Replication-defective adenovirus expressing the herpes simplex thymidine kinase gene (H5.010RSVtk) may be useful in treating human gliomas. To determine the toxicity of this therapeutic strategy, we injected H5.010RSVtk stereotactically into the normal brain of Wistar rats, cotton rats, and rhesus monkeys in conjunction with systemic ganciclovir (GCV) at 10 mg/kg per day. In the Wistar rat, 5.7 × 10⁹ pfu resulted in histopathologic injury consisting of localized necrosis, mild gliosis, marked malacia, and focal astrocytosis; however, 1.0 × 10⁸ pfu resulted in only mild gliosis and trace meningitis and approximates a “no toxic effect” dose. A dose of 1.0 × 10⁹ pfu in both adenoviral immune and adenoviral naive cotton rats resulted in similar findings.
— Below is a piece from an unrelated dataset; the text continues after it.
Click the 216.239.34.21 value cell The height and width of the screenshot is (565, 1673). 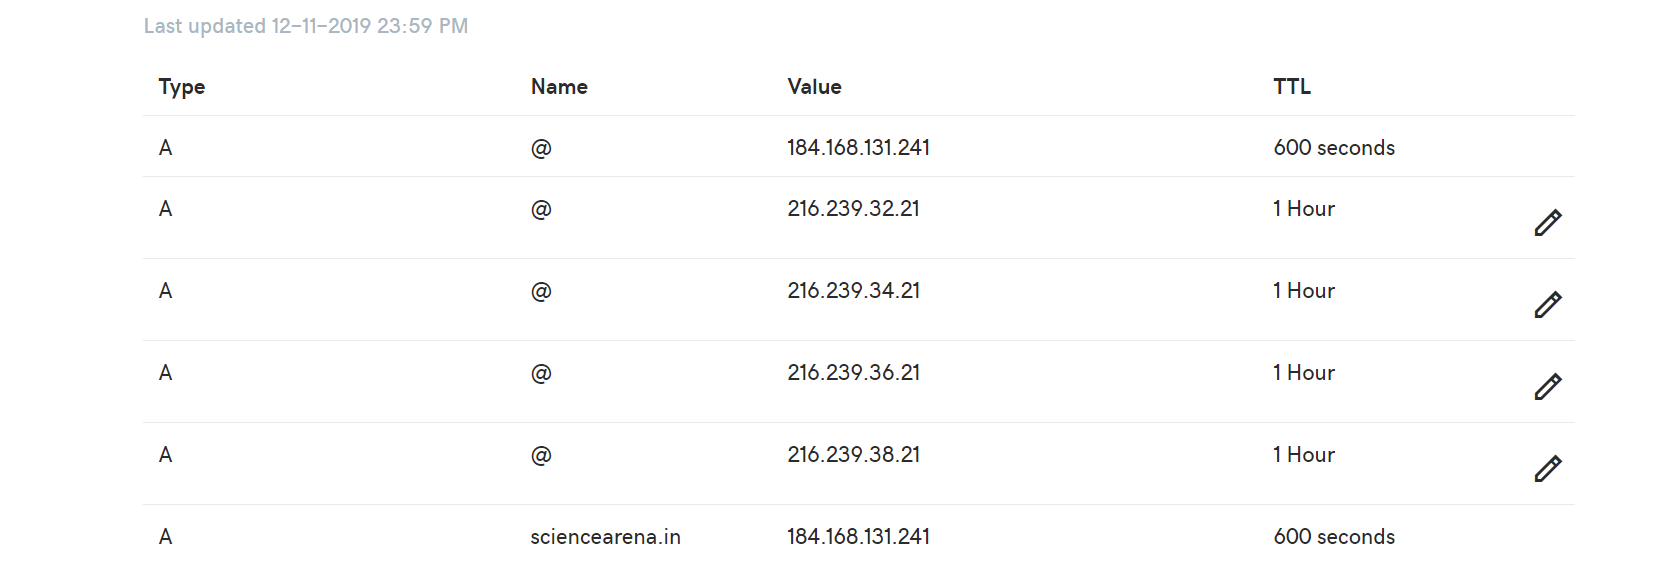pos(853,291)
In the rhesus monkey, doses ranging from 1.4 × 10⁸ pfu to 1.5 × 10¹¹ pfu resulted in localized gliosis, necrosis, perivascular cuffing, meningitis, and roughly correlated in severity with increasing dose. No histologic evidence of toxicity was found in non-central nervous system (CNS) tissues, and no virus could be cultured from cerebrospinal fluid (CSF), blood, urine, and stool samples. All animals survived to prescribed end points without signs of general toxicity or neurologic symptoms, except for 2 of the rhesus monkeys, one of which became febrile and the other of which developed a grand mal seizure (both subsequently resolved). These toxicology studies define the parameters for developing a phase I clinical trial. We examined the toxicity of replication-defective adenovirus expressing the herpes simplex thymidine kinase gene in conjunction with systemic ganciclovir (GCV) administration in the normal brain of Wistar rats, cotton rats, and rhesus monkeys. Magnetic resonance imaging (MRI), pathologic, and clinical signs of toxicity correlated roughly with increasing dose, with the highest doses producing significant histopathologic lesions with minimal clinical signs of toxicity. The lowest dose of vector corresponds to the lowest dose used in a phase I clinical trial, which is currently underway.